ASSIGNED TASK: Your task is to copy the stretch of lines in the records below that begins with the line containing "Terms & Imprint (108, 2561)" and ends with the line containing "About (224, 11)", exactly as written, with nothing added.

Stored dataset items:
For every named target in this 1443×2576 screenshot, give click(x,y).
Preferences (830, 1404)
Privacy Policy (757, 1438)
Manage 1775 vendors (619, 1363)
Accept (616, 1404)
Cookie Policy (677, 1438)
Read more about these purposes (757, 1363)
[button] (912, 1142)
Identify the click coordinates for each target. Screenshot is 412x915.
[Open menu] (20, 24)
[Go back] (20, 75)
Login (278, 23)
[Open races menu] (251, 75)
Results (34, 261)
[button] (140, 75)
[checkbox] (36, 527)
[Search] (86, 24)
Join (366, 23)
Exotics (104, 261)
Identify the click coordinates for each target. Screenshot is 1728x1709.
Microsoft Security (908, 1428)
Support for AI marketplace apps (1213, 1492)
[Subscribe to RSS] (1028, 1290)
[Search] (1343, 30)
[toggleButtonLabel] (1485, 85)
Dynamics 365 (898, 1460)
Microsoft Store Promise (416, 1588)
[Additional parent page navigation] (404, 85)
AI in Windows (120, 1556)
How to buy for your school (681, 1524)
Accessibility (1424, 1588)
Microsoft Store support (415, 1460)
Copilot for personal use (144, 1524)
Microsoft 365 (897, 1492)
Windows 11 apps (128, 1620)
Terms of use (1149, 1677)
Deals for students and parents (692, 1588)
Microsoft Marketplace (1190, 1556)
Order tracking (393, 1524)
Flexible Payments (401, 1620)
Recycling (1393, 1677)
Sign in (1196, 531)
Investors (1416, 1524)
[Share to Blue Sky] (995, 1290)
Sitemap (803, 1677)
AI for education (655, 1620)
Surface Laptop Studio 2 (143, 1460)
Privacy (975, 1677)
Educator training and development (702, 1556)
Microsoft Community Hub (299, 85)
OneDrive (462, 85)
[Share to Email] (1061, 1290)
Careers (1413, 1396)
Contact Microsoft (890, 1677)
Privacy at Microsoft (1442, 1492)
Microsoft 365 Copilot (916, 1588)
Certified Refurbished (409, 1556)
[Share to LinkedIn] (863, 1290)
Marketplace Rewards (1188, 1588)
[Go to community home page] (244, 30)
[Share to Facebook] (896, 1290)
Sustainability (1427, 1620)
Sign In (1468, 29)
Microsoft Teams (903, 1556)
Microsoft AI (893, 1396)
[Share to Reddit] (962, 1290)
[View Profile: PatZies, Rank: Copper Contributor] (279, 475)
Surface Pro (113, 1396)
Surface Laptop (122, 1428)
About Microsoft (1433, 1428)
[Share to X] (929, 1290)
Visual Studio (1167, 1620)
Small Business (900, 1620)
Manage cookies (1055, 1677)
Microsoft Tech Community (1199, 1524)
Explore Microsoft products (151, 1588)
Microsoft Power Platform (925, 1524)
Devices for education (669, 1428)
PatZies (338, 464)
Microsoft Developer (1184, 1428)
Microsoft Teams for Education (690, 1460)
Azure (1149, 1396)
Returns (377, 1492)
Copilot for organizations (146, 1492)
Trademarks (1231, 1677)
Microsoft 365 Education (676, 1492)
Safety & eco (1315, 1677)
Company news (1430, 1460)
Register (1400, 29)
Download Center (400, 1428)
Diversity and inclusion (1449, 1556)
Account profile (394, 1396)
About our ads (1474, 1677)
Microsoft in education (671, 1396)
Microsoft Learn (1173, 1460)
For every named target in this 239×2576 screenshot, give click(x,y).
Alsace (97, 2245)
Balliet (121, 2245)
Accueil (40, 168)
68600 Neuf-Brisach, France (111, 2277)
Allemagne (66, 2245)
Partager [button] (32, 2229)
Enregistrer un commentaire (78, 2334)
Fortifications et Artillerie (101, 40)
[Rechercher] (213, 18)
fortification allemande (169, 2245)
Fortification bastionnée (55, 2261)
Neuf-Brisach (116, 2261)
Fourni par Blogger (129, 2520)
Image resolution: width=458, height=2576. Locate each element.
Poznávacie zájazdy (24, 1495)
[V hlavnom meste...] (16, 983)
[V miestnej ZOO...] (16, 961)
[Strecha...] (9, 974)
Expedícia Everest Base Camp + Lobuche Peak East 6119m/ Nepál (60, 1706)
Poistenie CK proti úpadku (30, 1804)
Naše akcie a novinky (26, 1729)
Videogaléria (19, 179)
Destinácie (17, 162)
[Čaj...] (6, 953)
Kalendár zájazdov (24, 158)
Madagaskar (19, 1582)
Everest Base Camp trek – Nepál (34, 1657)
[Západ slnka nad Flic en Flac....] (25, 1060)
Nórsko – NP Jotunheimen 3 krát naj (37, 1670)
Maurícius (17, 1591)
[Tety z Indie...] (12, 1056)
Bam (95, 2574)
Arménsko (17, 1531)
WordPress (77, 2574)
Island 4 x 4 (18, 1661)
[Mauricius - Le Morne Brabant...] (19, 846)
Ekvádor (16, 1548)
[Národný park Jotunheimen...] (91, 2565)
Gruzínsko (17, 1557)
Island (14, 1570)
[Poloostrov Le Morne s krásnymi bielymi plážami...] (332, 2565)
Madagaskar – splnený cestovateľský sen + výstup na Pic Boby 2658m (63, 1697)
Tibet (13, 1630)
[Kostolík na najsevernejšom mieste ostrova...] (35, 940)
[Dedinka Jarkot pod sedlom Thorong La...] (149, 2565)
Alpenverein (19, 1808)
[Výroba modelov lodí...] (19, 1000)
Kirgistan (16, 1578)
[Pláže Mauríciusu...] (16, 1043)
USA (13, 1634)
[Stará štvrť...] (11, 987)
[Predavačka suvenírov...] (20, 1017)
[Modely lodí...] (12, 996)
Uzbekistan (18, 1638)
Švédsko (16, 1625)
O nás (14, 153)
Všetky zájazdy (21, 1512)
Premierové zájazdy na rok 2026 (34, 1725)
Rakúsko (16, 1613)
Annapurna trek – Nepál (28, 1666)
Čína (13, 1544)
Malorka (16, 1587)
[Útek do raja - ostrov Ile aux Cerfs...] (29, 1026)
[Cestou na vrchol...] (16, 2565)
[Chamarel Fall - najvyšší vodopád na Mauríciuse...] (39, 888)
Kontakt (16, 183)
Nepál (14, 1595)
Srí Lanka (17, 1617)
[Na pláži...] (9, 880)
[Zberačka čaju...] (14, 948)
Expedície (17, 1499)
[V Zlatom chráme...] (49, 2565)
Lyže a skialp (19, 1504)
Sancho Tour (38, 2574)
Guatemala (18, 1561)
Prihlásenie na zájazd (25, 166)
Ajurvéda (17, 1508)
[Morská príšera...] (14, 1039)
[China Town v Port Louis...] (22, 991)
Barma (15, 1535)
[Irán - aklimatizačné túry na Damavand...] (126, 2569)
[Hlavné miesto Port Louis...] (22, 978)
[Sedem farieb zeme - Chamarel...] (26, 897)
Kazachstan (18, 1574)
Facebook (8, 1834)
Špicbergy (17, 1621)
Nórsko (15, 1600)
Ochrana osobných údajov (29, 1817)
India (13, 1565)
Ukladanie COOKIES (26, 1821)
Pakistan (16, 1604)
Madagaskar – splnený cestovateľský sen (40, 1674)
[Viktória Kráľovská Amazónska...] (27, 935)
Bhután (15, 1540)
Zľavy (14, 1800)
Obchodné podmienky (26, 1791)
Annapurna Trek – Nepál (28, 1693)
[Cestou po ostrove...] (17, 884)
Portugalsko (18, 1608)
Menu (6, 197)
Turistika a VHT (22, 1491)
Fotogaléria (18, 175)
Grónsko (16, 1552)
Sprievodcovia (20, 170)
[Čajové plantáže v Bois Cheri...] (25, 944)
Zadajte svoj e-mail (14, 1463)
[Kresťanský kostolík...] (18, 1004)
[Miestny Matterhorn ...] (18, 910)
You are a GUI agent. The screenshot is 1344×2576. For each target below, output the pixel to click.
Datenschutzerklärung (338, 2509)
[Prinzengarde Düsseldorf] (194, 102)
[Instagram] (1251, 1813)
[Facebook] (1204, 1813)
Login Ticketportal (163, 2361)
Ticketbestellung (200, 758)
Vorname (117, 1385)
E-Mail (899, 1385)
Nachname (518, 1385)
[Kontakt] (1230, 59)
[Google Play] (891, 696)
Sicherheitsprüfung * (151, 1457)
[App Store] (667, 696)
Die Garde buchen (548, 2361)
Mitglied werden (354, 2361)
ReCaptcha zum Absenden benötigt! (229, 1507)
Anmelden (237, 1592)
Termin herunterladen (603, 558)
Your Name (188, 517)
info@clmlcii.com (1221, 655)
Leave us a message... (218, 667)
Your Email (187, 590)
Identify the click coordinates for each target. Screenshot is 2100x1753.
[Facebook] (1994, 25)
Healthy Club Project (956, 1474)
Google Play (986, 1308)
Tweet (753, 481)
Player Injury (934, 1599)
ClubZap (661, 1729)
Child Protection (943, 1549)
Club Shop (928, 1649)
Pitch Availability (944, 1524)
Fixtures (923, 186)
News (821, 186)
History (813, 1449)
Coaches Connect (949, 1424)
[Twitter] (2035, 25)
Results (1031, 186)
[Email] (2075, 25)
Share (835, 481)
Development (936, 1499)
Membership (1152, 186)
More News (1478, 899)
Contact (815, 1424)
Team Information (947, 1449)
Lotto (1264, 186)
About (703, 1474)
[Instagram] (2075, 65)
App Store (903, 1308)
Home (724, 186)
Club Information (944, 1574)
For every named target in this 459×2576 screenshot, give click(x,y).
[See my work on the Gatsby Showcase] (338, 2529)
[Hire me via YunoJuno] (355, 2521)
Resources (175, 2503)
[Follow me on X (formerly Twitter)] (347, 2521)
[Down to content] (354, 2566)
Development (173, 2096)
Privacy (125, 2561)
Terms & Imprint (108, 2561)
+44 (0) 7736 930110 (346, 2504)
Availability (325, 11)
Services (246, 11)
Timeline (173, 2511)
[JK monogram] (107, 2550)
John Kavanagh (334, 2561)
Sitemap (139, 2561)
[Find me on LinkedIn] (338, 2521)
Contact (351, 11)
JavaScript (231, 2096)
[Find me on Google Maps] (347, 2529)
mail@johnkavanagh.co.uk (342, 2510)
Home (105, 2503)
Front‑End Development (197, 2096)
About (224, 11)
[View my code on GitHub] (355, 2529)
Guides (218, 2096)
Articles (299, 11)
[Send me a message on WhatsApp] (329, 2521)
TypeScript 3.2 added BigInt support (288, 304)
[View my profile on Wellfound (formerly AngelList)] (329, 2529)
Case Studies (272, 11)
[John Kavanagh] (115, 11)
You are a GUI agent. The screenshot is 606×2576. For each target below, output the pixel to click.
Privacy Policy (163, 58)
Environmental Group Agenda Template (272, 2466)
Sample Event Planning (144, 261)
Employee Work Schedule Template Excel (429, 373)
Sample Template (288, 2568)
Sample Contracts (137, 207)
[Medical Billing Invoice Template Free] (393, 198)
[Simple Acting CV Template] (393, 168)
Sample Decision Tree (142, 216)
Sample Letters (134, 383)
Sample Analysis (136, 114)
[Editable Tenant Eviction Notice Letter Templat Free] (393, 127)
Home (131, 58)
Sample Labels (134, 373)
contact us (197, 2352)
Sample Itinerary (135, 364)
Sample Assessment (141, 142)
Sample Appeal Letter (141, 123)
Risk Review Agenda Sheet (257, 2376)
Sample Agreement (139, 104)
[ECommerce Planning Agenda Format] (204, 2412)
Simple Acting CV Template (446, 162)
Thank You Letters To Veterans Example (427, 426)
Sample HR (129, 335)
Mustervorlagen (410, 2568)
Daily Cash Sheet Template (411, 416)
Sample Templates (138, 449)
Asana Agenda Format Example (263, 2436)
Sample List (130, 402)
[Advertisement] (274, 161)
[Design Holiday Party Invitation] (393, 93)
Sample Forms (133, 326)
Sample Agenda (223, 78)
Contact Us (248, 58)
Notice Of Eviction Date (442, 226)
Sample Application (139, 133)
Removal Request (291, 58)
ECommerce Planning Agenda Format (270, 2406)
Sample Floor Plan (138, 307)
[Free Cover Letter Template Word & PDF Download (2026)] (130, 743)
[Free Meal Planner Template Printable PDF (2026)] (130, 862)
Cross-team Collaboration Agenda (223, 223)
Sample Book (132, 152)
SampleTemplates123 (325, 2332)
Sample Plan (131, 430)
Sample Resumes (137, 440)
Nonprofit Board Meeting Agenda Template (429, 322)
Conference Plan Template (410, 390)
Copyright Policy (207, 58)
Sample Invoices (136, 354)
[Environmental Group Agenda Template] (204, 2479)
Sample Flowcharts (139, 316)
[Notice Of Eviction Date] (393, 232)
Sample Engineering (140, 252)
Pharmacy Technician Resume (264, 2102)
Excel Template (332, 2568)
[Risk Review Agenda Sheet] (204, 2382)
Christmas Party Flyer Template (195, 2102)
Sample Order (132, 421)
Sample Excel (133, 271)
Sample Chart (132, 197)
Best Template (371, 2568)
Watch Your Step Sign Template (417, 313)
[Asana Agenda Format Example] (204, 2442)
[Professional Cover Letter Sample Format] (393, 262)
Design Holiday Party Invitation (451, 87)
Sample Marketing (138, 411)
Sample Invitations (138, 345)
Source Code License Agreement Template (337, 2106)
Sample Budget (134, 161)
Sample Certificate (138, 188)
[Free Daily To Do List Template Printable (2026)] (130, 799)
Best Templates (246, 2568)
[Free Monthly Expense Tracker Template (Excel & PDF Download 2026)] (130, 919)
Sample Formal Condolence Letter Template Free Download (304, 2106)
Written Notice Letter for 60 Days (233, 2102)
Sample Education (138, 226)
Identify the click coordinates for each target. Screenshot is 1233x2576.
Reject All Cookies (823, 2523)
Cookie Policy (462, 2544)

RESULT:
Terms & Imprint (108, 2561)
+44 (0) 7736 930110 (346, 2504)
Availability (325, 11)
Services (246, 11)
Timeline (173, 2511)
[JK monogram] (107, 2550)
John Kavanagh (334, 2561)
Sitemap (139, 2561)
[Find me on LinkedIn] (338, 2521)
Contact (351, 11)
JavaScript (231, 2096)
[Find me on Google Maps] (347, 2529)
mail@johnkavanagh.co.uk (342, 2510)
Home (105, 2503)
Front‑End Development (197, 2096)
About (224, 11)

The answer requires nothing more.